A University of the First Class: Prudence Mackintosh

On the occasion of the Alcalde’s 100th anniversary, we asked Longhorns what “a University of the first class” means to them.

A University of the First Class

Prudence Mackintosh

BA ’66, Life Member
Author, essayist, contributing editor to Texas Monthly, and lecturer in the College of Liberal Arts

When I came here as a freshman in 1962, UT’S admissions office required two things: a high school diploma and proof of smallpox immunization. Still, I thought this was a classy place to be. The enormous student body (then only about 20,000) so intimidated a friend from an even smaller town than mine that he returned to his dorm, knelt by his bed, and prayed, “Please Lord, don’t let me be average.”

I suppose that’s what the Texas Legislature feared back in 1876—we might be rugged and heroic because of our dramatic history and rural roots but just average at more civilized pursuits. Having the noble words “a University of the first class” written into our Constitution still stirs our orange blood and makes us stand a little taller, but I think each generation brings its own needs and expectations to the definition.
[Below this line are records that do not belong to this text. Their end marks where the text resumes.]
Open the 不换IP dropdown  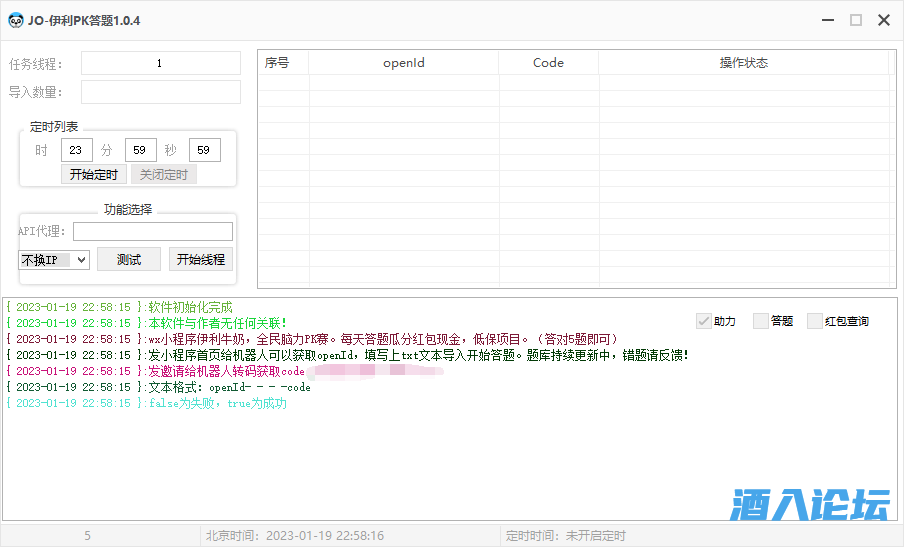[54, 260]
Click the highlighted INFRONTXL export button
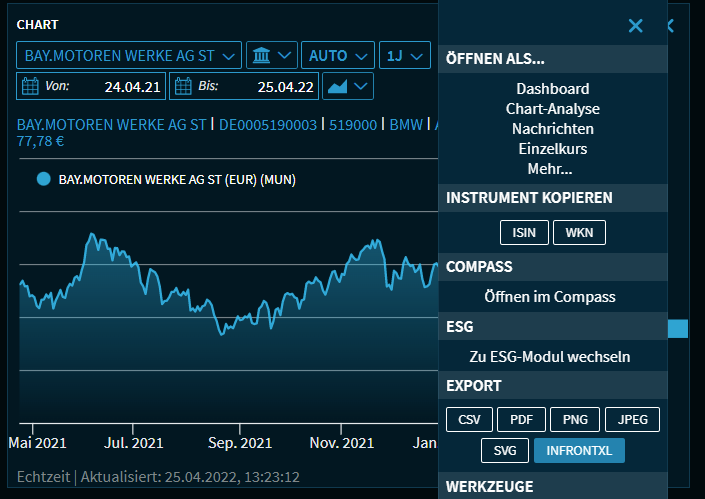The width and height of the screenshot is (705, 499). [579, 451]
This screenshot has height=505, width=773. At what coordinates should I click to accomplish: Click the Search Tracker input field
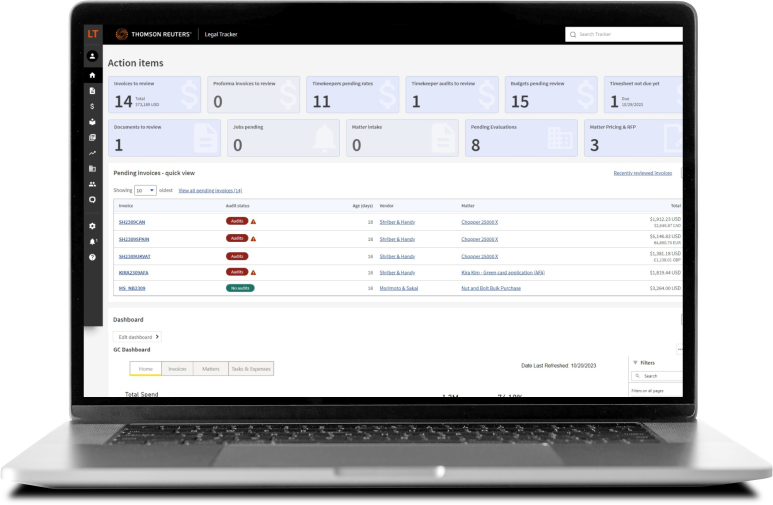click(625, 35)
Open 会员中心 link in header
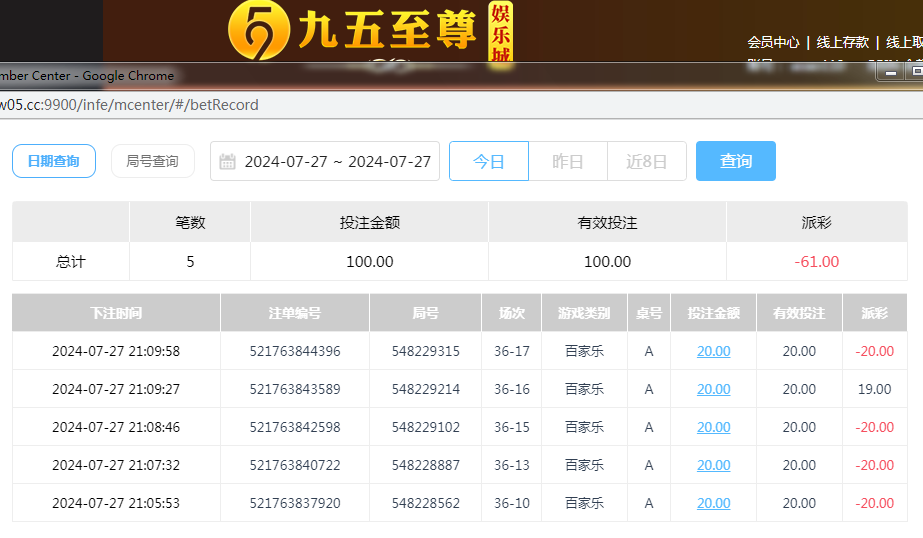923x538 pixels. (x=773, y=42)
PrueSize alone provided what most of us small-town kids were looking for—some anonymity, please. My professors of the “first class” didn’t seem to notice how average I was. They were never condescending and pitched their lectures to the highest level.

Now, glory be, half a century later 12 students of the “first class” in the Liberal Arts Honors program call me “Professor Mackintosh.” When I asked what they found “first-class” about their UT-Austin experience, they reeled out a laundry list: the Daily Texan, the UT radio stations, the Ransom Center, and the interesting mix of cultures now drawn to the Forty Acres. Football didn’t come up, but this is a spring class. Location and weather did. Because they know admissions standards are high, they come here expecting to learn as much from their peers as from professors. The respect they offer each other is heartening.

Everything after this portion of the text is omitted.